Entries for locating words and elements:
— BEGIN —
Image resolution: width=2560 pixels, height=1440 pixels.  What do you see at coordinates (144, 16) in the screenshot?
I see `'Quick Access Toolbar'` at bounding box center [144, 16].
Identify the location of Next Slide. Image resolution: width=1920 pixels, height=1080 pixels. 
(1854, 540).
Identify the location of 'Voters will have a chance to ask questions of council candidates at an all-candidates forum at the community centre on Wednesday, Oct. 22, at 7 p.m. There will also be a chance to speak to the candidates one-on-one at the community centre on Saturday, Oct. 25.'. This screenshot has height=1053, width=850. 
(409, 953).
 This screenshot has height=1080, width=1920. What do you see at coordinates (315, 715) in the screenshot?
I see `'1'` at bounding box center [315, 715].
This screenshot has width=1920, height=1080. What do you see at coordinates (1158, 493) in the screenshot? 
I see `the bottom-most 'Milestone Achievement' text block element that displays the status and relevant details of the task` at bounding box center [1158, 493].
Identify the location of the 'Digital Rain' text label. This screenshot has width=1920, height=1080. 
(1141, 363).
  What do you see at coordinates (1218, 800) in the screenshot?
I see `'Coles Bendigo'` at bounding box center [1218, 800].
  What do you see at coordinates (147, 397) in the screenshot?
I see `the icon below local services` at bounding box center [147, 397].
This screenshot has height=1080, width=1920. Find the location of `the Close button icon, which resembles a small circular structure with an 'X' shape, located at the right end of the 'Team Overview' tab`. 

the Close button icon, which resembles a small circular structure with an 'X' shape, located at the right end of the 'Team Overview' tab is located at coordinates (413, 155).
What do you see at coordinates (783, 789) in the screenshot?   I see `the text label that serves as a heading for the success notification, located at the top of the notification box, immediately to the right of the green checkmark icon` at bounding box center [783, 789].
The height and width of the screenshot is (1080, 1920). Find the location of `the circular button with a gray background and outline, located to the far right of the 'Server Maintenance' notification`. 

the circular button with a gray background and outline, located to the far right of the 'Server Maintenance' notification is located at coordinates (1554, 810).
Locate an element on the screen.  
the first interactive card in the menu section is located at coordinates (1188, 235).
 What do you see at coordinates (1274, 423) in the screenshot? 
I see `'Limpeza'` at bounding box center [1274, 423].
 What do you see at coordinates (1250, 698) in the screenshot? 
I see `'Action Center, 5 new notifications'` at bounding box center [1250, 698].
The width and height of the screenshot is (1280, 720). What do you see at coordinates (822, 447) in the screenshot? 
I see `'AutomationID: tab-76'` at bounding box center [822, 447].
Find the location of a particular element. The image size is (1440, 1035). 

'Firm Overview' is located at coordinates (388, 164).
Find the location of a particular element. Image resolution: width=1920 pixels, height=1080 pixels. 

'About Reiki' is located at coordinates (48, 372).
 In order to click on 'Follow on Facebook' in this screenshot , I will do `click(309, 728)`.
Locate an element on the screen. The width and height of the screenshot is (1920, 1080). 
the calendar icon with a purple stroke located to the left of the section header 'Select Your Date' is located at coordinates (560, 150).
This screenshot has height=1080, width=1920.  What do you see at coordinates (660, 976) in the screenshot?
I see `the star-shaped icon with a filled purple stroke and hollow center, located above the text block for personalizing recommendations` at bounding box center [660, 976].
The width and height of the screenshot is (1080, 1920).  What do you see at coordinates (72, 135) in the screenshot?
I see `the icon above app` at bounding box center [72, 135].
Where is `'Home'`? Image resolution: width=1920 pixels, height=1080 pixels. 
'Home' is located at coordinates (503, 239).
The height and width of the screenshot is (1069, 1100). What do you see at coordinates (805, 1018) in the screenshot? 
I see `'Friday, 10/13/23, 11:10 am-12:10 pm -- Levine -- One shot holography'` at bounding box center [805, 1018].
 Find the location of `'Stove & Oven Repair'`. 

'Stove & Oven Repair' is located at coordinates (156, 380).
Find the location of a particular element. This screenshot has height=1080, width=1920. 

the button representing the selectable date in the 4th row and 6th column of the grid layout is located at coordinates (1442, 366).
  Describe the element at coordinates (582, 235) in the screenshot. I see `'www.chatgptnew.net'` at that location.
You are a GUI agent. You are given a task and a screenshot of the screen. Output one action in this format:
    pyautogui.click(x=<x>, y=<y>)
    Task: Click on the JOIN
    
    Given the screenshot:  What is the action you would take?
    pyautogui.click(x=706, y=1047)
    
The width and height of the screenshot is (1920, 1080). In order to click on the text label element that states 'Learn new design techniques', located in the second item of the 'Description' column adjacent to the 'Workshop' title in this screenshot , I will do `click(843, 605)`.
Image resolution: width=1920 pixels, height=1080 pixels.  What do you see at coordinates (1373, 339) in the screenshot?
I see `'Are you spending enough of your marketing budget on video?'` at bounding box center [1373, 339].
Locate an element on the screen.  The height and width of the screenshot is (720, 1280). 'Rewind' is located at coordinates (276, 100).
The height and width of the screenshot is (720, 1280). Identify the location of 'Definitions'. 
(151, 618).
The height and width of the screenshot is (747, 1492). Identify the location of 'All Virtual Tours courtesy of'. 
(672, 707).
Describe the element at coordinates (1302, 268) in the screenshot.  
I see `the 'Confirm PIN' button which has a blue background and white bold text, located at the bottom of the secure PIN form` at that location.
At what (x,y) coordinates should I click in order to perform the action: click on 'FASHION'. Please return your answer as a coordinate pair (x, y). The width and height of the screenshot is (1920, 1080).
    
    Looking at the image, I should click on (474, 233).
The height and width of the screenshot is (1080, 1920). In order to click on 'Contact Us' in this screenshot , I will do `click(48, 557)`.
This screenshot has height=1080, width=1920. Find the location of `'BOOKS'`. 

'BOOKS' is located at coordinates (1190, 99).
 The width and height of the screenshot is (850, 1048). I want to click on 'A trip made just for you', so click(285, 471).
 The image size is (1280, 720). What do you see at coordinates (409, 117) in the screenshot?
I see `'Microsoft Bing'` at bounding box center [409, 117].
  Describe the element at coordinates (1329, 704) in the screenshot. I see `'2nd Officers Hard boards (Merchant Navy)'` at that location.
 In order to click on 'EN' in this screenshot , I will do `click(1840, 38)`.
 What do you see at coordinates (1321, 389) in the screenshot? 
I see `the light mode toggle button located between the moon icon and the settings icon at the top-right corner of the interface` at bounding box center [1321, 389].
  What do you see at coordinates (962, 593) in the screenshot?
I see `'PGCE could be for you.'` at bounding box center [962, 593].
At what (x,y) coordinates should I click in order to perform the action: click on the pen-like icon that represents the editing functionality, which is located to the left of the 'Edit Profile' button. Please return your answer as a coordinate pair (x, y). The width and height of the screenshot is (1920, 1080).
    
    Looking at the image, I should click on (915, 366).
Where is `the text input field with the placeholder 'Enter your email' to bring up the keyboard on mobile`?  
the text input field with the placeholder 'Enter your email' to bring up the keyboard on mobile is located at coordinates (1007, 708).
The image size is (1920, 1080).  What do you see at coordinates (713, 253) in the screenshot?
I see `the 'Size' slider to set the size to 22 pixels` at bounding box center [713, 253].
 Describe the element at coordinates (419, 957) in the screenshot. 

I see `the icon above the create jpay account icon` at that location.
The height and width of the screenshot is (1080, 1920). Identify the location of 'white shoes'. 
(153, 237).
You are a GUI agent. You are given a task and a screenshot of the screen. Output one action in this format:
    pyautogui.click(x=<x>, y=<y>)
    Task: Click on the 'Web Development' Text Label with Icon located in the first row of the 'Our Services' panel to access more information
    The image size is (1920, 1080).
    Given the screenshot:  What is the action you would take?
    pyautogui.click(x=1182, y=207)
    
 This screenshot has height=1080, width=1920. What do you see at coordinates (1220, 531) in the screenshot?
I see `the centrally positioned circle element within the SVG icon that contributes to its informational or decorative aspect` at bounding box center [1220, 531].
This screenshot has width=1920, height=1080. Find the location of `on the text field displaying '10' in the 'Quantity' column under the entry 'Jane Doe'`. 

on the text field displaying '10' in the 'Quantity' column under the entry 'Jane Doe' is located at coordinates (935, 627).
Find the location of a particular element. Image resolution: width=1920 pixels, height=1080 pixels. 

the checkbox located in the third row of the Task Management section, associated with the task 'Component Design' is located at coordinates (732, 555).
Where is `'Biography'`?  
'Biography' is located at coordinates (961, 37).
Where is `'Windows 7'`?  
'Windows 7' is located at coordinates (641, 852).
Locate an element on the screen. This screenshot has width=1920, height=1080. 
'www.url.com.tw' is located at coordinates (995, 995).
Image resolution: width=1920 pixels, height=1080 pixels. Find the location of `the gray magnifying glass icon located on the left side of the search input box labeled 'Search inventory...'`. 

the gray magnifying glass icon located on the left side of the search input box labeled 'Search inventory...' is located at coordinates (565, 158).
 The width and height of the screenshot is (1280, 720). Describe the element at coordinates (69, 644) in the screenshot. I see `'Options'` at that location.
— END —
## Directive
Copy out the records without any changes, starting at the line that contains "Describe the element at coordinates (419, 957)" and ending at the line that contains "coordinates (935, 627).", with both of those lines included.

## Answer in full
 Describe the element at coordinates (419, 957) in the screenshot. 

I see `the icon above the create jpay account icon` at that location.
The height and width of the screenshot is (1080, 1920). Identify the location of 'white shoes'. 
(153, 237).
You are a GUI agent. You are given a task and a screenshot of the screen. Output one action in this format:
    pyautogui.click(x=<x>, y=<y>)
    Task: Click on the 'Web Development' Text Label with Icon located in the first row of the 'Our Services' panel to access more information
    The image size is (1920, 1080).
    Given the screenshot:  What is the action you would take?
    pyautogui.click(x=1182, y=207)
    
 This screenshot has height=1080, width=1920. What do you see at coordinates (1220, 531) in the screenshot?
I see `the centrally positioned circle element within the SVG icon that contributes to its informational or decorative aspect` at bounding box center [1220, 531].
This screenshot has width=1920, height=1080. Find the location of `on the text field displaying '10' in the 'Quantity' column under the entry 'Jane Doe'`. 

on the text field displaying '10' in the 'Quantity' column under the entry 'Jane Doe' is located at coordinates (935, 627).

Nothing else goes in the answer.